A fundamental reappraisal of operating models is underway. CEOs and senior executives are having to look at their customers and employees and think about digitisation, supply chains, skills and reskilling, all while moving faster and retaining a strong sense of purpose. 
COVID-19 has sped up the need for organisations to invest in technology and adapt to what customers and employees want. John Fallon, Group CEO of academic publisher Pearson, discussed some of these pressures at Criticaleye’s Virtual CEO Retreat 2020, held in partnership with Accenture Strategy and E.ON UK.  
“Millions of people left out of work puts even more pressure on a big trend that we were seeing around the future of work and how that is going to require people to reskill and retrain throughout their working lives,” he said.  
John is no stranger to organisational redesign. Since taking the hotseat in 2013, he has repositioned the global business as a provider of digital products and learning tools, which included selling the Financial Times newspaper, business title Mergermarket and Pearson’s stake in The Economist magazine.  
He continued: “What looks to be a permanent shift is the growth of online learning – online degrees, virtual schools, and hybrid models with a mix of blended and face-to-face learning. We’ve set up UK Learns, a marketplace where people can develop their own personalised, learning pathway and find reskilling and retraining opportunities. We would expect some of the face-to-face learnings to change so more of it is done online.” 

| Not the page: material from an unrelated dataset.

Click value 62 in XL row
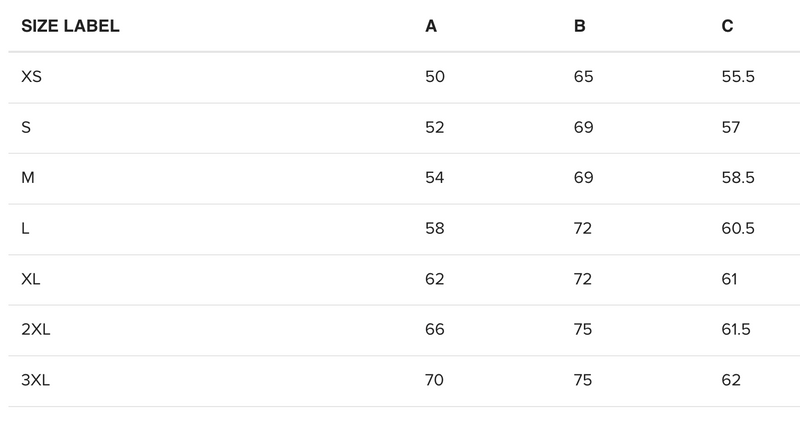800x424 pixels. [x=435, y=279]
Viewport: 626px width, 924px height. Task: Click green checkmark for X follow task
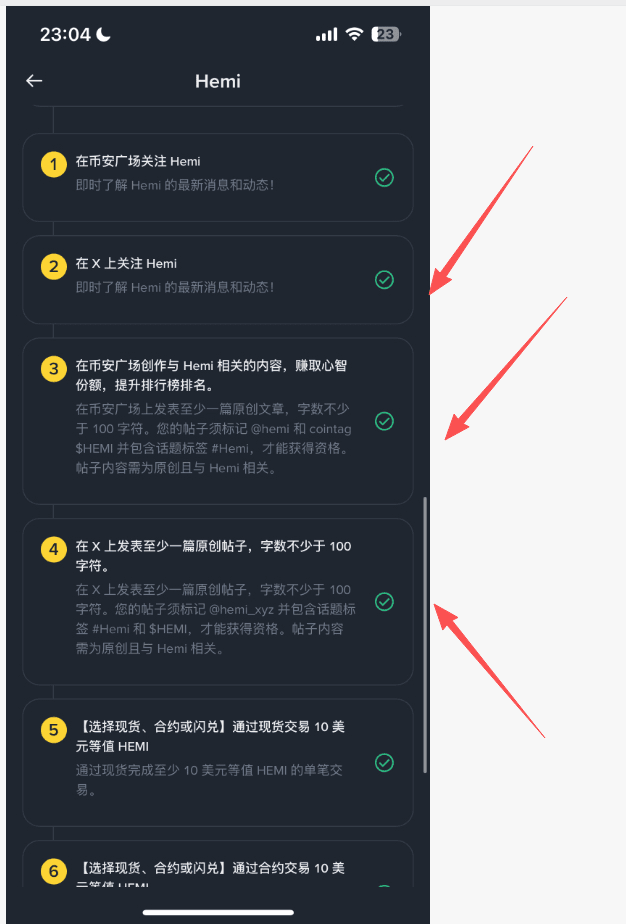(x=384, y=280)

Mark Spelman, Advisor to the World Economic Forum and a Board Mentor at Criticaleye, noted how technology continues to transform business models. “The underlying characteristics of technology in the coming decade will be that everything gets connected, in real-time, with embedded intelligence through a combination of technologies such as AI, Cloud and 5G. 
“The management implications are about getting ready to adapt to real-time data, using algorithms which are free of bias, and enabling more machine-learning to complement human decision making,” he said. 
The trend towards localisation is also going to have a major impact on how businesses operate, as can be seen by questions about how products are sourced and delivered. “Risk mapping is the critical issue in supply chains,” Mark explained. “You have to look beyond parts shortages, transport disruption and specific weaknesses of suppliers to an understanding of the risk concentration across suppliers, geographies and locations and bring all the elements together. 
“Technology will be a key asset in modelling and assessing event-based risks and key vulnerabilities in supply chains,” he said.  
Mary Jo Jacobi, Non-executive Director at Weir Group and another Board Mentor at Criticaleye, built on this point. “There will be large-scale rethinking about how we have done things for the past decade or more to how we will need to do things in the next ten to 15 years. We will have to move away – or find a middle ground – from just-in-time manufacturing, where you don’t have a load of stock or inventory on hand because it’s expensive to carry, so let’s make it when we need it. 
“However, that’s not really going to work when your supply chain is disrupted, and to get around that will require AI and digital – 3D printing will help here.” 
Tom Beedham, Director for Board Mentors & NEDs at Criticaleye, commented: “Demand around AI, data-science and cloud technologies were rising pre-COVID, and now these and other digital solutions are even more sought after, because of the move to life online. 
“Organisations must be thinking hard about investing in technology in order to be among the winners after this pandemic. However, they must also understand it will be critical in some ways to over-invest in human capital because it’s only with that that they can maximise the benefits of the technology to deliver the ROIs they’ll need going forward.” 
The key for executive and non-executive directors is to stay open to bold ideas and fresh thinking. It’s not a case of forgetting everything that has made a business successful in the past, but rather an acceptance that new models and approaches will be needed as the world has transformed.  
Mary Jo summed the situation up neatly when she said: “The landscape is going to change radically in ways we haven’t even thought about yet. Virtual may be the new reality. Companies and CEOs really need to think about what is important to their business and its long-term survival.  
“They’ll find it’s not just about money; it’s embracing the traditional factors of production, and especially the human element, as well as the technological element – that will make the company great.”